Oireachtas Joint and Select Committees

Tuesday, 16 November 2021

Joint Committee On Children, Equality, Disability, Integration And Youth

Experiences of Migrant Communities Engaging with the Healthcare System and State Bodies: Discussion

Dr. Angela Skuce:

The Deputy asked about the Roma Covid information line, which is a very good example of the issue. We knew when Covid hit that people who could not speak English would not be able to access anything, including testing, registering for vaccines or anything like that. Very early on in the pandemic, the HSE gave funding to Cairde, which is an organisation that helps people from other countries to access their healthcare entitlements. It operates a mobile phone number that, for a long time, seems to have run 24-7, though officially it runs from 9 a.m. to 5 p.m. from Monday to Friday. That line is manned by a member of the Roma community who is trilingual and speaks Roma languages, Romanian and English. As he works for Cairde, he can help people to get PPS numbers, medical cards and so on. He also serves as a link for people who do not speak English and also tend to have a great distrust and fear of state services. He has had hundreds of phone calls over the past year and a half from people who were at home with symptoms of Covid, some of whom were very ill, and were afraid to come forward. They were afraid that if testers arrived at their house, their neighbours would realise, their house would be burned or they would be evicted. They were afraid that if they called a doctor, they would be deported or if they went to hospital in an ambulance, they would be given an injection that would kill them and they would die. They had very deep-seated fears, in addition to the barrier of interpreting.
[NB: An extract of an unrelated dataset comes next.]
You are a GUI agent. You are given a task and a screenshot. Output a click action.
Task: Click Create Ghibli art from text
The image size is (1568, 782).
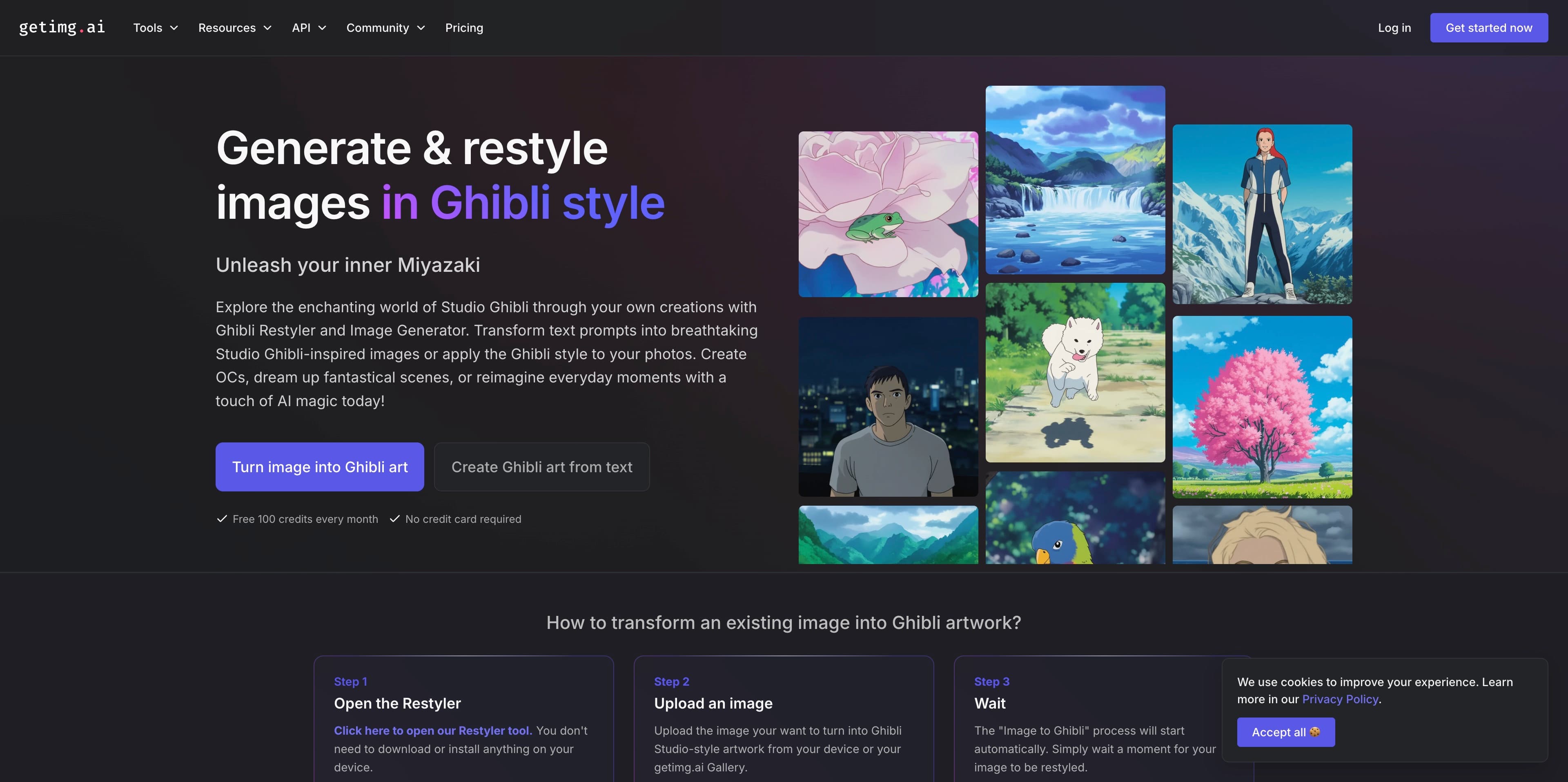click(541, 467)
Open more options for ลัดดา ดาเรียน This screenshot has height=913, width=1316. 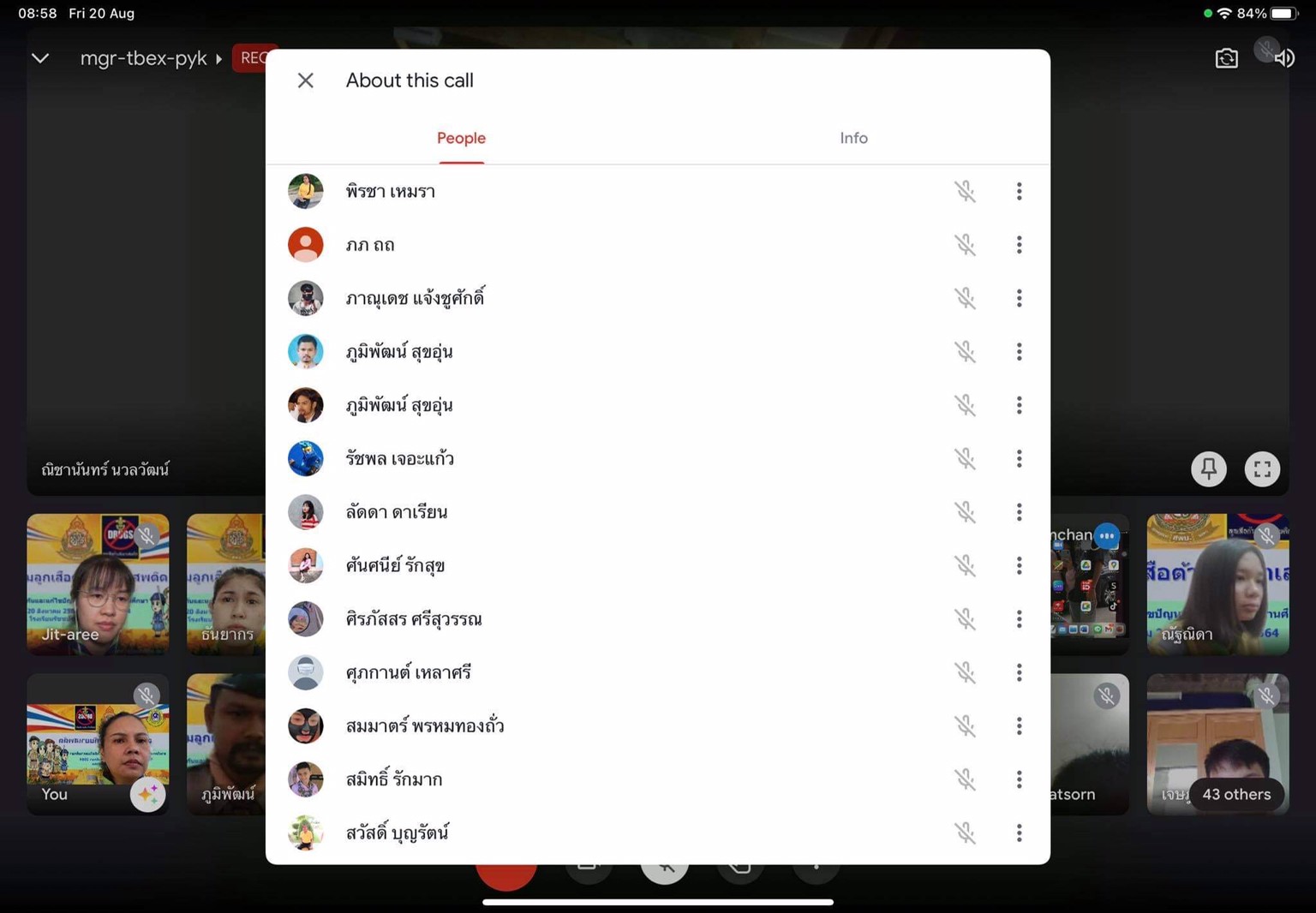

Even though the Capuchin clinic has been working with this community for approximately 15 years, Roma still did not trust us when it came to Covid. The Covid information line acted as a first point of contact for people who did not speak English and as a trust link. People would ring up and trust that information line. The person manning it trusts us and the other services we work with. Through that information line, he was able to refer people to us for testing and to the self-isolation facility for vulnerable groups. He was able to link people in with GP services and food delivery services, if they were self-isolating at home.

I believe very strongly that interpreting needs to be accessible to the people who need it. GPs in some areas of the country have access to interpreting services but they have to be booked by the GP. People cannot make an appointment in the first place if they cannot ring up the GP practice. There is one very good example of an interpreting project in the south east, which is the south-east Roma project. It has valuable support workers who are freely available in the community. People who share a language with those support workers can ring them up or contact them. Those workers will then phone the local hospital or the patient's GP to say that a particular person needs an interpreter and an appointment at this time.

While the HSE has very good and meaningful guidelines on the need for interpreting in healthcare, access to it is in the hands of healthcare providers who are not always best placed to decide if somebody needs an interpreter and are not available as a first point of contact. That is one matter that should be addressed. When people are ordinarily resident here, they are entitled to healthcare. It needs to be accessible and meaningful healthcare. Interpreting is part of that.